Vérité ou conséquence

lundi 12 février 2018 4:22

Les cas de dopage se suivent et se ressemblent depuis le rapport McLaren, qui a ouvert les yeux du monde sur la réalité des compétitions internationales, en 2016.

Par Hugo Raiche


La décision du Comité international olympique de suspendre l’équipe olympique russe de toute compétition aux Jeux de Pyeongchang à l’hiver 2018, annoncée le 5 décembre dernier, ne menera pas nécessairement à des changements au sein du gouvernement.

Les athlètes russes pourront tout de même participer aux compétitions, mais sous la tutelle de la Fédération olympique. Cela signifie qu’ils entreront sous le drapeau olympique lors de la cérémonie d’ouverture, mais devront absolument avoir des résultats négatifs aux tests de dopage tenus pour y prendre part.

Les conséquences de cette décision du CIO sont extrêmement graves pour l’entièreté de la population russe. En plus de ne pas être représentée aux Jeux, son gouvernement devra payer une amende de 19 millions d’euros pour ses actions.

« Il s’agit d’une humiliation pour les Russes de participer aux jeux en tant qu’athlètes individuels », explique l’enseignant Yann Roche, spécialiste en histoire du sport russe à l’Université du Québec à Montréal (UQAM). « Ce qui risque d’arriver, c’est que la Russie ne va pas changer son attitude à moyen terme », ajoute-t-il. Toujours selon l’enseignant, les Russes pensent qu’il s’agit d’un complot organisé par les Occidentaux et que la victoire de leurs participants aux jeux laissera un goût amer dans la bouche des autres pays.

Un rapport révélateur

Cette éclosion de cas de dopage en Russie a débutée en 2012 alors que l’Agence mondiale antidopage (AMA) commençait à être sceptique quant aux performances des athlètes lors des compétitions internationales. Le rapport McLaren, qui est à la base de toutes ces découvertes sur le dopage d’État en Russie, a mené à la dénonciation des athlètes russes. Un comité d’enquête a été fondé pour mettre le point sur la capacité de récupération des participants. Ne voulant pas jouer avec le feu, le président Vladimir Poutine a été honnête dans ses propos et a avoué les comportements entrepris par son gouvernement pour améliorer les performances sportives de son pays, selon ce que rapporte David Ravot, enseignant en droit sportif à l’Université de Sherbrooke.

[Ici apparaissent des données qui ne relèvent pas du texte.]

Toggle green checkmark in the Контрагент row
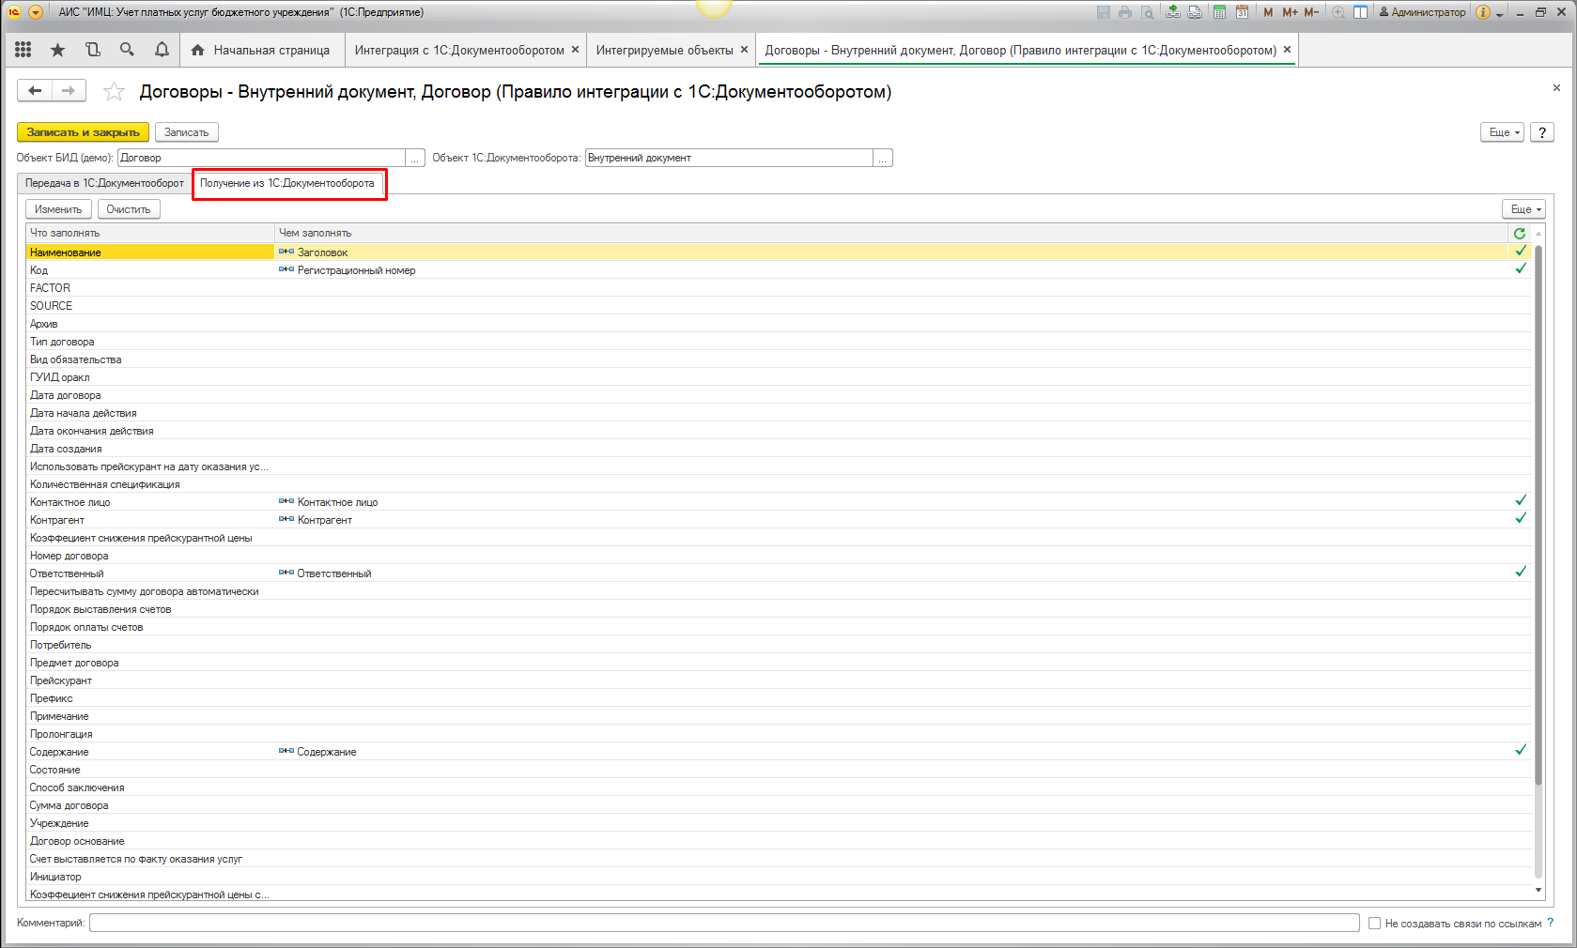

Toujours selon M. Ravot : Il y a énormément de dopage dans le sport professionnel. « Il s’agit de la première fois depuis l’époque moderne — soit la chute du Bloc de l’Est — qu’un dopage d’État est mis en lumière. Depuis 2014, l’AMA a vécu un changement de compétence, et les membres lui ont confié un pouvoir d’enquête, à la place de seulement se contenir à surveiller le maintien des compétences établies. De là, les sportifs russes ont tout déballés par principe de protection. » Le gouvernement russe ainsi que les institutions sportives auraient donc pris la décision d’être honnête envers le conditionnement des athlètes afin d’éviter des poursuites judiciaires

Une frustration grandissante

Depuis l’apogée de l’Union soviétique, un désir de supériorité a influencé la mentalité du vaste pays. Toutefois, les réactions de certains citoyens vont à l’encontre du comportement du gouvernement russe. « C’est extrêmement frustrant parce que la Russie a toujours été un pays qui a produit une énorme quantité d’excellents athlètes », affirme Sasha Shershneva, un citoyen russe. « Je suis convaincu que nous serions capable d’aller chercher un aussi grand nombre de médailles sans dopage. Cela démontre la façon de penser des institutions sportives russes ainsi que des présidents des institutions sportives. »

« Je sens que le comportement du gouvernement est très néfaste, car des jeunes athlètes nuisent à leur santé à un très jeune âge, et cela n’est pas équivalent à une médaille d’or pour moi. Nous avons honte des actions de Poutine », ajoute Maria Shershneva.

Avec cette suspension, la Russie peut être facilement associée à la tricherie dans le monde du sport international. La nation tente donc de corriger le tir et de reconstituer une image positive en étant, par exemple, hôte de plusieurs tournois internationaux, dont la prochaine Coupe du monde de soccer en 2018.

Finalement, avec toutes les allégations de dopage systémique, la Russie devra subir les conséquences, mais cela n’affectera pas le gouvernement, affirme M. Roche. « Les Russes ont tendance à se ranger derrière le gouvernement », conclut le professeur. Selon ce dernier, cela fera office de raison pour que les citoyens appuient davantage le gouvernement, ce qui pourrait mener à un déséquilibre des opinions sur la scène internationale.